A avaria do navio Mondego no alto mar
A marcação de missões com material obsoleto é incompetência. A tripulação que gritou “assim não” devia receber medalhas. Afinal os soldados mandados por incompetentes para morrerem nas baionetas podem não querer morrer nesse dia. Um mau comandante causa baixas, mas nunca se demite. Este Portugal delirante parece uma comédia!!! Lá vai o navio polémico rebocado para terra na mais boçal vergonha, na mais triste das verdades – a verdade é vil! Sabem porquê? Porque é verdade. Se eu fosse da marinha só voltava à guerra com aqueles 13 injustamente maltratados!
E porque tenho razão em referência ao navio Mondego “o rebocado” e os 13 corajosos marinheiros?

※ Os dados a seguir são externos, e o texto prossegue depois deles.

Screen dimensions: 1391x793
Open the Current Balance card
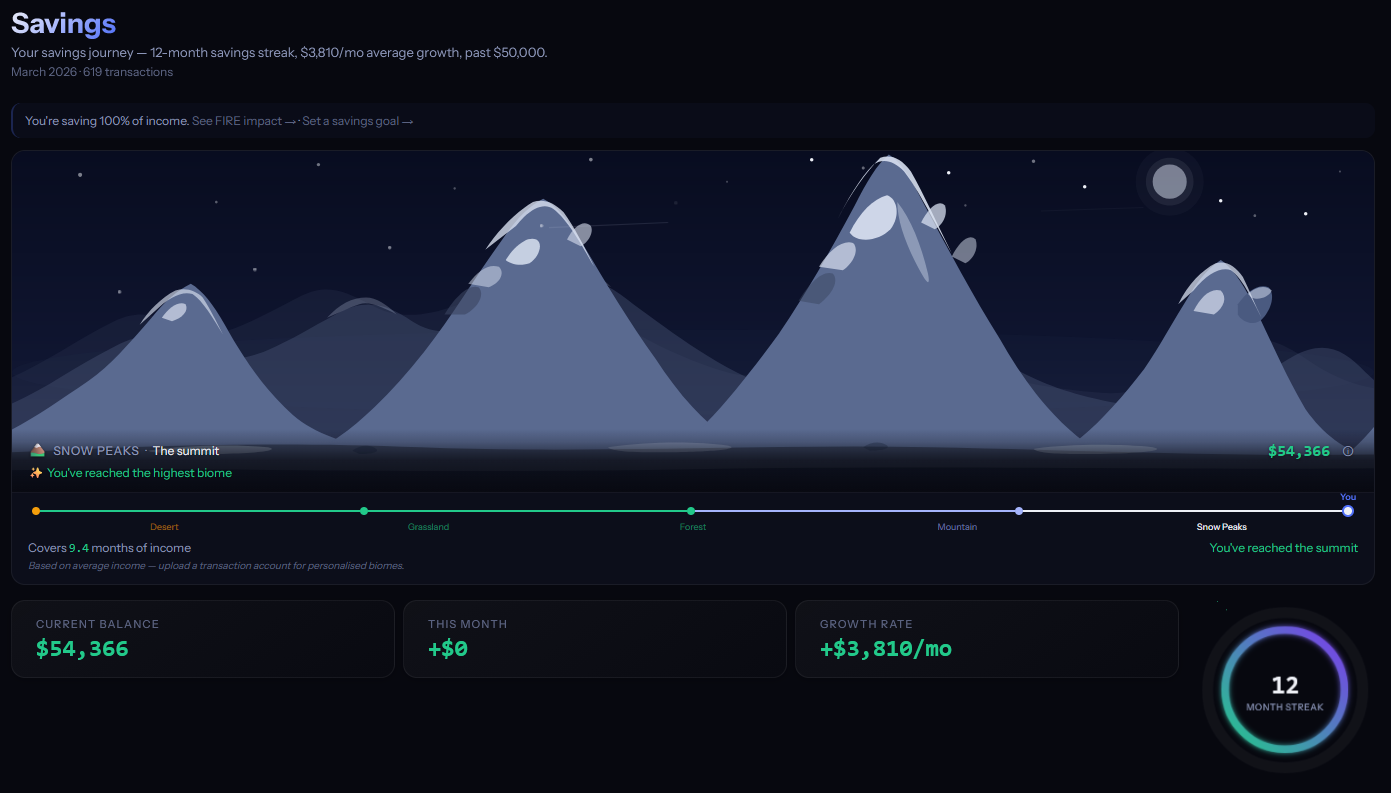pyautogui.click(x=202, y=639)
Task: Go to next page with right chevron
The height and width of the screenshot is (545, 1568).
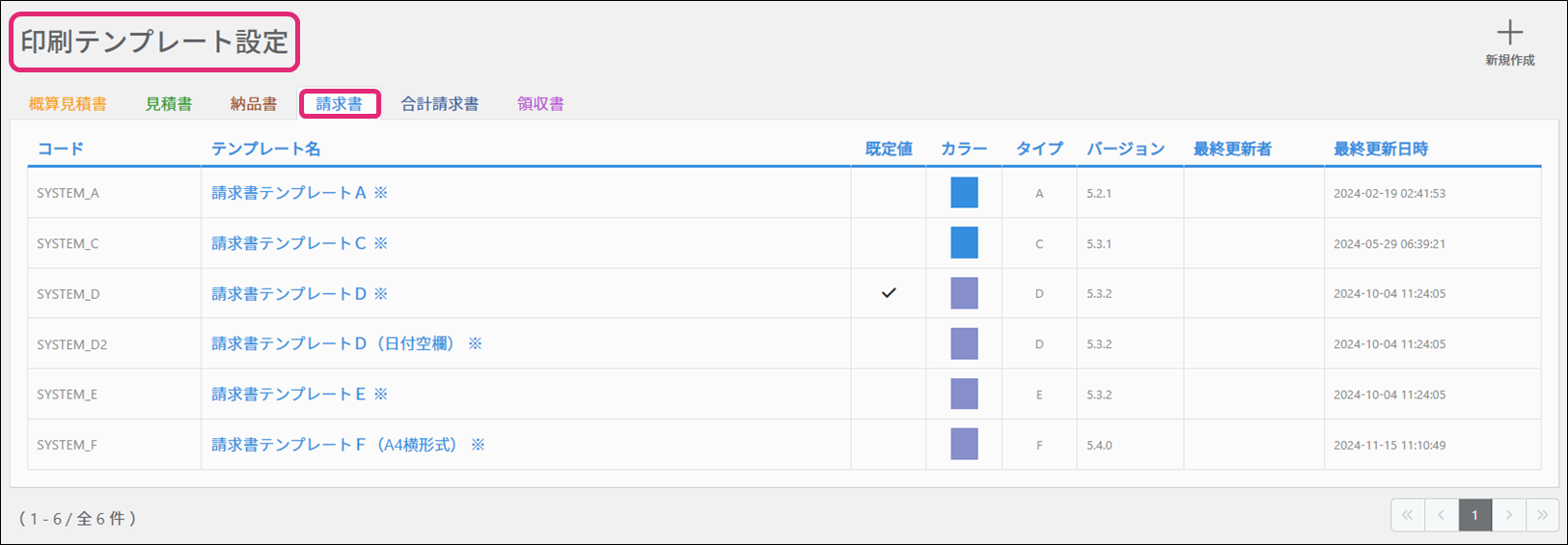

1 – porque se fosse dada ordem para levantar um avião naquelas condições estavam agora mortos. E eram condecorados. Felizmente a força aérea ouviria os sargentos e praças numa circunstância igual.
2- porque eles infringindo o código militar o fizeram com autoridade de certeza feito. A prova é tudo o que aconteceu depois.
3- porque não são militares indisciplinados e tontos mas sim gente que deve estar a dizer isto há anos a ouvidos surdos e que vão silenciando a incúria e o desleixo a troco de promoções.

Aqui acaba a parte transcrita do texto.